Un défi lancé par Jésus au monde. Il est temps il me semble d'y répondre.

Mikal, Le Pèlerin d'Arès - Existentialisme : « Et vous avez appris que l'amour évangélique n'est pas un amour sentimental – si vous attendez en vous cet amour sentimental pour aimer toute l'humanité, vous risquez d'attendre longtemps – Notre amour pour l'humanité est un devoir, parce que tous les hommes ne sont pas attirants, certains sont même répugnants, dangereux..., mais il faut les aimer.. »

Mikal, « Amour » dans le Pèlerin d'Arès 1993-1996 : « Si l'amour évangélique n'était que sentiment ou morale, il serait accessible aux hommes qui ressentent le sentiment ou qui ont appris une morale, mais ses effets, pour salutaires et parfois admirables qu'ils soient, resteraient très limités en portée et en signification, d'insuffisants facteurs de changement. L'amour évangélique doit dépasser de beaucoup son mode fonctionnel et culturel pour devenir accomplissement, immanence à la Vie, sagesse et connaissance absolues, dynamique créatrice.

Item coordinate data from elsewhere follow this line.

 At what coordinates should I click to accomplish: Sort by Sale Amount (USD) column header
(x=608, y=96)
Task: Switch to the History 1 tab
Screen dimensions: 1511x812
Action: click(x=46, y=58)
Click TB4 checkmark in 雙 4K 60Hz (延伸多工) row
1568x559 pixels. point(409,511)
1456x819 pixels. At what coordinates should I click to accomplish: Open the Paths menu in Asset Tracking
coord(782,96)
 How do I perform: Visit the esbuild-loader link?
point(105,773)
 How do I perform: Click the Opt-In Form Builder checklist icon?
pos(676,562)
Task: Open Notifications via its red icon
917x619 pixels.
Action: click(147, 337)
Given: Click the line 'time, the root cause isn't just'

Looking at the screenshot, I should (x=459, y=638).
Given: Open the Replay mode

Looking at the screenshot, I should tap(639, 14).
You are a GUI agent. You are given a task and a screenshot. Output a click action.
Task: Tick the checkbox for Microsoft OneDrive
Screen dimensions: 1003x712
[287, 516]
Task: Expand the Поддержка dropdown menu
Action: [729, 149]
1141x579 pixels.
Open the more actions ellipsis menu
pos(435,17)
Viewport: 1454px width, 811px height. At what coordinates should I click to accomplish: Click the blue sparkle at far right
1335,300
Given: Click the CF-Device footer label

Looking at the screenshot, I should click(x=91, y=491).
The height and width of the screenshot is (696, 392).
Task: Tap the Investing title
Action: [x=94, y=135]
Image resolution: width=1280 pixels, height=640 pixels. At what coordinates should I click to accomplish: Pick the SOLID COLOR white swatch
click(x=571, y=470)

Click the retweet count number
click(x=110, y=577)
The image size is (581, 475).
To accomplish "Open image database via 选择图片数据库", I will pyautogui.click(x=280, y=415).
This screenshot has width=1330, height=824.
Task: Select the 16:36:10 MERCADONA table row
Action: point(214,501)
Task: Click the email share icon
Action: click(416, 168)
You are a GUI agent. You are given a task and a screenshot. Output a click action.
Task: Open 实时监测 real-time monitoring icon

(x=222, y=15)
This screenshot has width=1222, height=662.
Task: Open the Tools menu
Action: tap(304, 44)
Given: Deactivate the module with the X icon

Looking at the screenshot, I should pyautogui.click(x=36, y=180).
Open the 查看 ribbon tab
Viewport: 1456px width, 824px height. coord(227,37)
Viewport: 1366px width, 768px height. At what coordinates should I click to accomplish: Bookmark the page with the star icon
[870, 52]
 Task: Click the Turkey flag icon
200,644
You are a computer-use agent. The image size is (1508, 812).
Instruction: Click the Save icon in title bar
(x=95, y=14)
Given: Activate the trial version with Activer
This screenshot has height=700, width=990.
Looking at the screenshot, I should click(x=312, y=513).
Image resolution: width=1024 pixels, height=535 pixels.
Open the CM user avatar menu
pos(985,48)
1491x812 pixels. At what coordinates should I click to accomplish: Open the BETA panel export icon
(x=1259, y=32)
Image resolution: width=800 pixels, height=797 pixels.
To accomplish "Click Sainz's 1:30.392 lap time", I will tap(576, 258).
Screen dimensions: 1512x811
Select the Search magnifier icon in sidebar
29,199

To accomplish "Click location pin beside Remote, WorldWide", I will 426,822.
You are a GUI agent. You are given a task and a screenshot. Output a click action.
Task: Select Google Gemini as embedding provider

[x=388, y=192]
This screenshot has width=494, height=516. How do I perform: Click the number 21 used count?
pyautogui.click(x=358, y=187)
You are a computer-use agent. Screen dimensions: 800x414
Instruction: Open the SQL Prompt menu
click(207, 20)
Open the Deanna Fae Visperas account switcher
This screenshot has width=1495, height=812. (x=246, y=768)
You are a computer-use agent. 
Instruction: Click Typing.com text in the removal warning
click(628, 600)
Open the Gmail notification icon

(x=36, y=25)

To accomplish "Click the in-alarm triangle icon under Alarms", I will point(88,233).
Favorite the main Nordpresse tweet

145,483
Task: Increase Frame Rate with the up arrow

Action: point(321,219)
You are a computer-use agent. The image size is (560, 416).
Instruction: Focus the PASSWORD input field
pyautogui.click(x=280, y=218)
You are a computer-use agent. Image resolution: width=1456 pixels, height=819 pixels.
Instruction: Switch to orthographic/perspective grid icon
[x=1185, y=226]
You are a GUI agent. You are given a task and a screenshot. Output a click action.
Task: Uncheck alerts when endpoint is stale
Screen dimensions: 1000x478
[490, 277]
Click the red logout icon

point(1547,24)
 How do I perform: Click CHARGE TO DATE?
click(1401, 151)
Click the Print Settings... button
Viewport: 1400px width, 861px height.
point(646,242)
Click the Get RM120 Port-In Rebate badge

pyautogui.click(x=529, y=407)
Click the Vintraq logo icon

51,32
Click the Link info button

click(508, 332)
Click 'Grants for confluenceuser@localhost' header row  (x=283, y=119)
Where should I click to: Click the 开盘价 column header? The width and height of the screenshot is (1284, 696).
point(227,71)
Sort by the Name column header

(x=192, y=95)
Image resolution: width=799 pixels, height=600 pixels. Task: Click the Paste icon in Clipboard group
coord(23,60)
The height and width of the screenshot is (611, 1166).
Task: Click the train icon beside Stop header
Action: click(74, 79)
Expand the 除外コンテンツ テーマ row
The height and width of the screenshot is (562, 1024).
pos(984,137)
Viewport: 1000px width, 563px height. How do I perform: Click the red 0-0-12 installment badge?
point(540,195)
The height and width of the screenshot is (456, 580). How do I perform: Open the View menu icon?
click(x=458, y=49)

Car c'est à (re) créer l'homme et le monde que la Parole d'Amour nous appelle comme elle les créa elle-même au commencement (Genèse). »

Il est nécessaire de s'écarter de ceux qui nous agressent, qui font du mal, mais comme on ne peut accepter que ceux qu'on aime d'amour évangélique souffrent, soient dans la misère, de leur faire la guerre ; comme on doit pardonner, ne pas juger, ne pas cultiver en soi de préjugés, et puisque l'amour est créateur, il permet donc des acquis sociaux, d'établir un monde de paix, de justice et de bien. Le Signe, 28/10 « … tu aimeras Mon Peuple, tu aideras l'opprimé contre l'oppresseur, le spolié contre le spoliateur ; avec tes frères des steppes, ceux qui ne prononcent pas Mon Nom, tu établiras l'équité. »

Alors le mal pourra reculer, les adeptes du mal changeront ou mourront naturellement et le monde changera lentement, mais sûrement.